**What is being asked**
Your task is to copy every line of the entries that holds the word "Global".

[Collected data entries]
┄┄┄┄┄┄┄┄┄┄
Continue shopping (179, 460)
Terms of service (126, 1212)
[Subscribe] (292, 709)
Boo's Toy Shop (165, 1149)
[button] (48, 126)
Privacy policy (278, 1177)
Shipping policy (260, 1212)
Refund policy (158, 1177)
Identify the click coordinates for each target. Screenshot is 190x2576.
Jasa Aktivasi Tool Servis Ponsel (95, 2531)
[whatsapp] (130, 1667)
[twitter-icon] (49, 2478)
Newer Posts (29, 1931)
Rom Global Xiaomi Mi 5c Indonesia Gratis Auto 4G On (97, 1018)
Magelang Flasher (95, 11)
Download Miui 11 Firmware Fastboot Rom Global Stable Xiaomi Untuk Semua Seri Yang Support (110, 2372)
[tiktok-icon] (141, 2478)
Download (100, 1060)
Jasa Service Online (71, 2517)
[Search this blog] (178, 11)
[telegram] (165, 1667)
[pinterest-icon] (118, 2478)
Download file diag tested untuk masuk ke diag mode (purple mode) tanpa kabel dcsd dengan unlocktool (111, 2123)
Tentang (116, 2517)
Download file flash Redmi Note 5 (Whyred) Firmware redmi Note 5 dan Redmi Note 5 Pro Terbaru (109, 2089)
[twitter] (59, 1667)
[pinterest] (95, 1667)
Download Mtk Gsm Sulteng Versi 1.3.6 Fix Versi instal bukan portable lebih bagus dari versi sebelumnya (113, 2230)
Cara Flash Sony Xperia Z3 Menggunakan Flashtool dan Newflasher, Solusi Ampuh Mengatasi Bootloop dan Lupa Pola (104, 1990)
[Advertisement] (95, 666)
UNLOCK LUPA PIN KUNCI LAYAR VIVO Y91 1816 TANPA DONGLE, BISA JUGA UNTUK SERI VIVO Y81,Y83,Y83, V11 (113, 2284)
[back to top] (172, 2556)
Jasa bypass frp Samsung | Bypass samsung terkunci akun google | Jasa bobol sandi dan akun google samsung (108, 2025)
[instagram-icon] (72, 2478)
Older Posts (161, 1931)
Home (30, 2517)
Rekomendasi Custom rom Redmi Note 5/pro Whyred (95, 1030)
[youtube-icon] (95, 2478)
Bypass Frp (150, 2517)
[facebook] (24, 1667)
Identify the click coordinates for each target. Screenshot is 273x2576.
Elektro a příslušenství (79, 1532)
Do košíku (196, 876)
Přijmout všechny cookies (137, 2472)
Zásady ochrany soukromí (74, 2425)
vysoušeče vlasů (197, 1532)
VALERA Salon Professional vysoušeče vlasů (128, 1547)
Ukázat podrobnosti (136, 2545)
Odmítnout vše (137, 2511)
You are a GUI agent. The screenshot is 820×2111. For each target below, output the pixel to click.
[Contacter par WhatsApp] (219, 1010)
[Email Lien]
┄┄┄┄┄┄┄┄┄┄
**Reply**
Rom Global Xiaomi Mi 5c Indonesia Gratis Auto 4G On (97, 1018)
Download Miui 11 Firmware Fastboot Rom Global Stable Xiaomi Untuk Semua Seri Yang Support (110, 2372)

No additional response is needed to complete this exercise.